Cristobal Lopez Romero, archevêque de Rabat et figure influente de l’Église catholique au Maroc, a annoncé son retrait de ses fonctions ecclésiastiques. Cette décision fait suite à des accusations de violences sexuelles portées par cinq femmes, révélées dans le cadre d’une enquête approfondie.
Les faits remontent à plusieurs années, selon les témoignages recueillis. Les plaignantes, dont l’identité n’a pas été divulguée, affirment avoir subi des agressions de la part du religieux espagnol. Le Vatican a ouvert une enquête préliminaire pour faire la lumière sur ces allégations. Cette procédure canonique vise à établir les faits et à déterminer d’éventuelles sanctions.
Agé de 74 ans, Cristobal Lopez Romero occupait une position clé au sein de l’Église au Maghreb. Il avait été nommé archevêque de Rabat en 2017, après avoir exercé des responsabilités dans plusieurs diocèses d’Amérique latine. Son retrait, officialisé ces derniers jours, intervient alors que la pression médiatique et judiciaire s’accentue autour des affaires d’abus sexuels dans l’institution ecclésiastique.
Une enquête en cours
Les investigations de l’Église se déroulent dans la discrétion. Aucune information n’a filtré sur la nature exacte des faits reprochés, ni sur le calendrier des auditions. Les autorités religieuses locales n’ont pas souhaité commenter cette affaire, renvoyant à la procédure en cours. Les plaignantes, elles, attendent que la vérité soit établie et que des mesures soient prises.

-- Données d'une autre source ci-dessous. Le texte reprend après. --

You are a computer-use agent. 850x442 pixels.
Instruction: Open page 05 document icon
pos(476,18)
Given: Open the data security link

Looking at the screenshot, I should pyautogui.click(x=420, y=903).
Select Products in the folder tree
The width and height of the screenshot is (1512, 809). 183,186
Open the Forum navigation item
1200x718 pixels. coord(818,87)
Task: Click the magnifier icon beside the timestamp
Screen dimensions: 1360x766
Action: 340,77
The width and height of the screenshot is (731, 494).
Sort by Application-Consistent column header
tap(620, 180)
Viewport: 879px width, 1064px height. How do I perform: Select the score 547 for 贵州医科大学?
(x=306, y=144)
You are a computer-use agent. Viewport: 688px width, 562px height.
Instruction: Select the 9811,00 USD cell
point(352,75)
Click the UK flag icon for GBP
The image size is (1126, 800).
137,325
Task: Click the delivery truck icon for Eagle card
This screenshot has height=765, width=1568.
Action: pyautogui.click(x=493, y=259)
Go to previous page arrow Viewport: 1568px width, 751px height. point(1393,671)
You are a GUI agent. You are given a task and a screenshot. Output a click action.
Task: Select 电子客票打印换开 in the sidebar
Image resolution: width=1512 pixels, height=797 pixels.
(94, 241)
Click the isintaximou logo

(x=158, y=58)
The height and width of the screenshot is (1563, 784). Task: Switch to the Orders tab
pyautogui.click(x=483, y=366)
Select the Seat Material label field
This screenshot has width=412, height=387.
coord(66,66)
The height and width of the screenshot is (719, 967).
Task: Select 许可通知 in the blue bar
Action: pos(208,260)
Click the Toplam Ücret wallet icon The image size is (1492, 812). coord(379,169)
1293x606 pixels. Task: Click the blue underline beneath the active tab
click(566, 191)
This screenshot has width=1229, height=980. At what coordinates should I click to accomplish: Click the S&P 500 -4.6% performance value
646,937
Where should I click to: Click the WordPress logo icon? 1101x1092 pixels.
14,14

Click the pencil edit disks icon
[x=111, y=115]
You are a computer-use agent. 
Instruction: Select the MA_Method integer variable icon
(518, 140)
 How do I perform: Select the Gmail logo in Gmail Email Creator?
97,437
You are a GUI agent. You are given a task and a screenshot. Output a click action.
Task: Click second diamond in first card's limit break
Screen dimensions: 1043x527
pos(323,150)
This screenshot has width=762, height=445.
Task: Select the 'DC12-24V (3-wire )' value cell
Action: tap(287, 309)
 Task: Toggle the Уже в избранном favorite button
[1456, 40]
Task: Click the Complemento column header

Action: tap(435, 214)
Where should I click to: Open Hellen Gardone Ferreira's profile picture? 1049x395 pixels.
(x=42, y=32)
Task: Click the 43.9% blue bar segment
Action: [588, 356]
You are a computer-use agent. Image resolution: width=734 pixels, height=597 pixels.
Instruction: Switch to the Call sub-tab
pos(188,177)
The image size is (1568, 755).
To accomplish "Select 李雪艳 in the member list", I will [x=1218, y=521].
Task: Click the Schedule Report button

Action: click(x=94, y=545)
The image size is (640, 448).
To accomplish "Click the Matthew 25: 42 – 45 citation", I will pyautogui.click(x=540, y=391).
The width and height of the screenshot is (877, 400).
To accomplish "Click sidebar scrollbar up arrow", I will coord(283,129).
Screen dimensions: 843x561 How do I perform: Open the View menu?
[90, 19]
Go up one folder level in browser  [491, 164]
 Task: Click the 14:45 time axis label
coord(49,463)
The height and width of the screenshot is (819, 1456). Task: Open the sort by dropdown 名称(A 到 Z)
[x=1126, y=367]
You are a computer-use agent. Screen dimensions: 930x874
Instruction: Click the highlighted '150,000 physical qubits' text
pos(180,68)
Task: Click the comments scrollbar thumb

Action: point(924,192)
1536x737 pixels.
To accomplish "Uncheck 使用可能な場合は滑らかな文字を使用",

Ce nouveau cas relance le débat sur la gestion des abus sexuels au sein du clergé. L’Église catholique a multiplié les initiatives ces dernières années pour lutter contre ce fléau, mais les critiques persistent sur la lenteur des procédures et le manque de transparence. Au Maroc, où la communauté chrétienne est une minorité discrète, l’affaire suscite une vive émotion parmi les fidèles.